Our Pairing Suggestion
A fresh, cooling beer will tame this stew's spicy and smoky flavors. Look for a Sam Adams Boston Ale or the harder-to-find Abita Amber from New Orleans.
Recipe: New Orleans Red Beans
- MAKE-AHEAD
Ingredients
- 1 tablespoon plus 1 teaspoon minced garlic
- Kosher salt
- 1 teaspoon dried oregano, crumbled
- 1/2 teaspoon dried thyme
- 1/4 teaspoon ground cumin
- 1/4 teaspoon freshly ground black pepper
- 1/8 teaspoon cayenne
- 1/8 teaspoon ground white pepper
- 1 tablespoon olive oil
- 10 ounces smoked ham, cut into 1/2 -inch dice (2 cups)
- Two 5-ounce andouille sausages, halved lengthwise and sliced crosswise 1/4 inch thick (2 cups)
- 1 large Spanish onion, finely chopped
- 5 large celery ribs, finely chopped
- 1 large green bell peppercored, seeded and finely chopped
- 2 bay leaves
- 4 cups chicken stock or canned low-sodium broth
- 4 cups water
- 1 pound dried kidney beans, picked over and rinsed
- 1/4 cup finely chopped flat-leaf parsley
- Steamed white rice or garlic bread, for serving
- In a small bowl, combine the minced garlic with 4 teaspoons of the kosher salt, the crumbled oregano, the thyme, cumin, black pepper, cayenne and white pepper.
- In a large, enameled cast-iron casserole, heat the olive oil until shimmering but not smoking.
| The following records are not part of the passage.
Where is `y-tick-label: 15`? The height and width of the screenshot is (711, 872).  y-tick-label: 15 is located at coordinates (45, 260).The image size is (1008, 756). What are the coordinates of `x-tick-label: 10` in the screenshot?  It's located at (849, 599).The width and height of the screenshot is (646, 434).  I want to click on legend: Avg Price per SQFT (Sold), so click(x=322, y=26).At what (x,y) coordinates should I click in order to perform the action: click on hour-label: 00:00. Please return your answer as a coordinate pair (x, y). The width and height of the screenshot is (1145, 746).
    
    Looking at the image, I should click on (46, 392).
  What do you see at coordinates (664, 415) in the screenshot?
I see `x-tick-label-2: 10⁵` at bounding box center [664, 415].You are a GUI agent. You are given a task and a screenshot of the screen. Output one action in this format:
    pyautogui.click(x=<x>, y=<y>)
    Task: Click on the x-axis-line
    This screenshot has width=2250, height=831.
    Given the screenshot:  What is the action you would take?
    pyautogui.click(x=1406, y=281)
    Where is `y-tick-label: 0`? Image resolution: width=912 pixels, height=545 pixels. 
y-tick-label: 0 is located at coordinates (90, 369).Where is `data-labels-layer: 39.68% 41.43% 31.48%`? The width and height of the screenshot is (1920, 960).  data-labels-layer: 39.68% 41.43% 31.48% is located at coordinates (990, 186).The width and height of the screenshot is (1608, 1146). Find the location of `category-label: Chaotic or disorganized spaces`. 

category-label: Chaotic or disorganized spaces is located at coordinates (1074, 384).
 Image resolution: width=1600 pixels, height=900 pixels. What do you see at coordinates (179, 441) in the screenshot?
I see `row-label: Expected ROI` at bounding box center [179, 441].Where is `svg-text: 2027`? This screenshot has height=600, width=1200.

Add the smoked ham and cook over moderate heat, stirring occasionally, until lightly browned, about 4 minutes. Add the andouille sausages and cook, stirring, until they are lightly browned, 5 to 6 minutes. Add the Spanish onion, chopped celery, green bell pepper and bay leaves and cook, stirring, until the vegetables soften, about 10 minutes. Add the spice-and-salt mixture and cook, stirring, until fragrant, about 3 minutes.
- Add the chicken stock and water to the enameled, cast-iron casserole. Stir in the kidney beans and bring to a boil. Cover and cook the beans over low heat for 1 hour. Stir in half of the chopped parsley and cook uncovered over moderately low heat until the beans are tender and the liquid is thick, about 1 hour longer. Stir in the remaining chopped parsley and season with salt and black pepper. Ladle the beans into bowls and serve with white rice or garlic bread.